• Text segment
......
Shooting Ranges: Pumping our Soil full of Lead?

Lead pollution has come into the spotlight as of late, particularly as it pertains to outdoor shooting ranges. As you may know, Michigan is home to many outdoor shooting facilities. With the high number of ranges in our state, people have begun to worry about the lead contamination that could occur in the soil near them.  The necessary precautions are being taken at most ranges in Michigan, but soil contamination of these areas is something we must keep and ever-watchful eye on.

The fact of the matter is, shooting ranges cause lead pollution. It is the control and clean-up of lead within these ranges that is the main area of concern. If lead levels get out of control, it can be bad news for neighboring communities. Prolonged lead exposure can lead to birth defects, internal organ damage, and in extreme cases death.

As long as the organization or business near your home is diligent in their cleaning and maintenance, you really have nothing to worry about. There are a variety of ways that shooting ranges combat the effects of lead pollution and decrease their impact on the environment on a day to day basis. Vigorously maintaining soil cleanup is one of them. This entails sifting through the soil and removing the munitions fragments before they can release harmful toxins over time. The more proactive shooting ranges are, the better.
......
• Task directions
Continue the piece on lead pollution at outdoor shooting ranges, picking up after its last sentence.

• Dataset
......
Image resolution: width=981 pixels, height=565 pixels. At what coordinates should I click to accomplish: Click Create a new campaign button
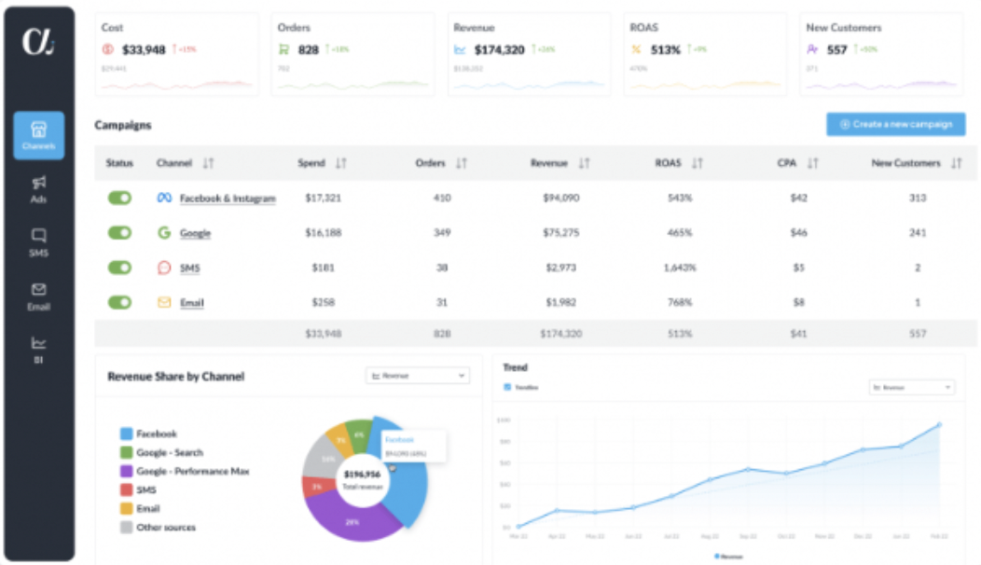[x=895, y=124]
......
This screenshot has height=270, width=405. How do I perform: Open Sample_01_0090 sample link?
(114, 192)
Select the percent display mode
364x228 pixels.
......
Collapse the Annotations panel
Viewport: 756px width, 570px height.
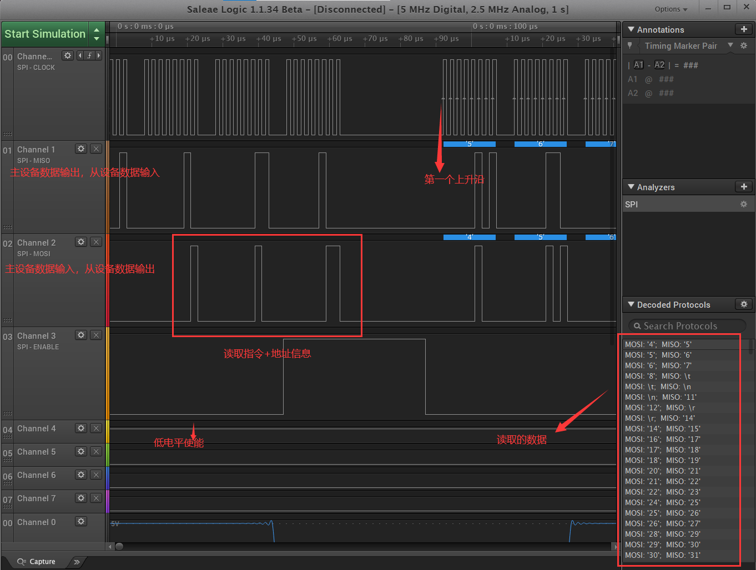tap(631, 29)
......
• Answer area
Certain advances in bullet technology should settle your worries about lead pollution as well. Most munitions today are constructed with a copper jacket over the inner lead slug. This makes the bullet a bit more environmentally friendly by cutting down on the amount of lead seeping into soil. Further than that, the creation of “green bullets” has revolutionized the outdoor shooting range’s environmental impact. These bullets are made of tungsten and tin rather than lead, and are non-toxic to the environment. The integration of this new type of bullet has already been implemented in many of the shooting ranges of U.S. military bases with stellar results.

That being said, the U.S. government defines lead pollution as the number one environmental threat to children. While lead pollution in a given area may not be completely caused by outdoor shooting ranges, it nevertheless becomes increasingly important for us to regulate the practices occurring there.

As bullet fragments and slugs are continually shot into the soil, over time they can accumulate and release contaminants. The key of lead’s mobility into the soil is the presence and frequency of water on the shooting range. The type of soil that comprises the area affects the rate of contamination as well. Through a system of loopholes, they remain largely exempt from pollution control laws as well.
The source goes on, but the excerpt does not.